#### EXERCISE REQUIREMENTS
Could you set down every record below exactly as it appears?

· · · · ·

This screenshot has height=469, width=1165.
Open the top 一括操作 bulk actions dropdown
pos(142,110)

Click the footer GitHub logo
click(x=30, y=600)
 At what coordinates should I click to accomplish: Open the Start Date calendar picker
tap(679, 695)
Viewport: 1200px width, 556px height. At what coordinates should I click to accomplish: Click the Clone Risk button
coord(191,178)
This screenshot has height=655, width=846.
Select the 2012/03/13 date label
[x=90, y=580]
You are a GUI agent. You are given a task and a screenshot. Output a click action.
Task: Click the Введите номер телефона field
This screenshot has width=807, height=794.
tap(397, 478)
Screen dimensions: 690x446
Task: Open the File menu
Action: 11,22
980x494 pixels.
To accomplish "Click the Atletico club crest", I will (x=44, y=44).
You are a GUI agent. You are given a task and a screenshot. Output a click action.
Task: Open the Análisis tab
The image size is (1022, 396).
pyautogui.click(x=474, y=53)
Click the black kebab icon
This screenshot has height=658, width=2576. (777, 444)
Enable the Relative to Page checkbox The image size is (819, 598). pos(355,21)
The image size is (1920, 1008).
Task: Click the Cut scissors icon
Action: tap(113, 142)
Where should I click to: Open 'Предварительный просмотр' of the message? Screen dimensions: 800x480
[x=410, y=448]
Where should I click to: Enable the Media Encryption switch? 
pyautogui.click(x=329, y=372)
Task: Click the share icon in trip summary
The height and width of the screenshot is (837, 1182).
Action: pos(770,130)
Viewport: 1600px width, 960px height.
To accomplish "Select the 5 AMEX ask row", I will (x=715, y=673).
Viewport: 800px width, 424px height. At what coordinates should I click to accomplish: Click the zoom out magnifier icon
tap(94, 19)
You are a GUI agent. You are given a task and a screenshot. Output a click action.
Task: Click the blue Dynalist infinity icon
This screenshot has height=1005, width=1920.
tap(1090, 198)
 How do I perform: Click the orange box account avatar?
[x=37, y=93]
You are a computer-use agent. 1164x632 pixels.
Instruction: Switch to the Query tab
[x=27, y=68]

· · · · ·

#### PROBLEM SOLUTION
This screenshot has height=469, width=1165.
Open the top 一括操作 bulk actions dropdown
pos(142,110)

Click the footer GitHub logo
click(x=30, y=600)
 At what coordinates should I click to accomplish: Open the Start Date calendar picker
tap(679, 695)
Viewport: 1200px width, 556px height. At what coordinates should I click to accomplish: Click the Clone Risk button
coord(191,178)
This screenshot has height=655, width=846.
Select the 2012/03/13 date label
[x=90, y=580]
You are a GUI agent. You are given a task and a screenshot. Output a click action.
Task: Click the Введите номер телефона field
This screenshot has width=807, height=794.
tap(397, 478)
Screen dimensions: 690x446
Task: Open the File menu
Action: 11,22
980x494 pixels.
To accomplish "Click the Atletico club crest", I will (x=44, y=44).
You are a GUI agent. You are given a task and a screenshot. Output a click action.
Task: Open the Análisis tab
The image size is (1022, 396).
pyautogui.click(x=474, y=53)
Click the black kebab icon
This screenshot has height=658, width=2576. (777, 444)
Enable the Relative to Page checkbox The image size is (819, 598). pos(355,21)
The image size is (1920, 1008).
Task: Click the Cut scissors icon
Action: tap(113, 142)
Where should I click to: Open 'Предварительный просмотр' of the message? Screen dimensions: 800x480
[x=410, y=448]
Where should I click to: Enable the Media Encryption switch? 
pyautogui.click(x=329, y=372)
Task: Click the share icon in trip summary
The height and width of the screenshot is (837, 1182).
Action: pos(770,130)
Viewport: 1600px width, 960px height.
To accomplish "Select the 5 AMEX ask row", I will (x=715, y=673).
Viewport: 800px width, 424px height. At what coordinates should I click to accomplish: Click the zoom out magnifier icon
tap(94, 19)
You are a GUI agent. You are given a task and a screenshot. Output a click action.
Task: Click the blue Dynalist infinity icon
This screenshot has height=1005, width=1920.
tap(1090, 198)
 How do I perform: Click the orange box account avatar?
[x=37, y=93]
You are a computer-use agent. 1164x632 pixels.
Instruction: Switch to the Query tab
[x=27, y=68]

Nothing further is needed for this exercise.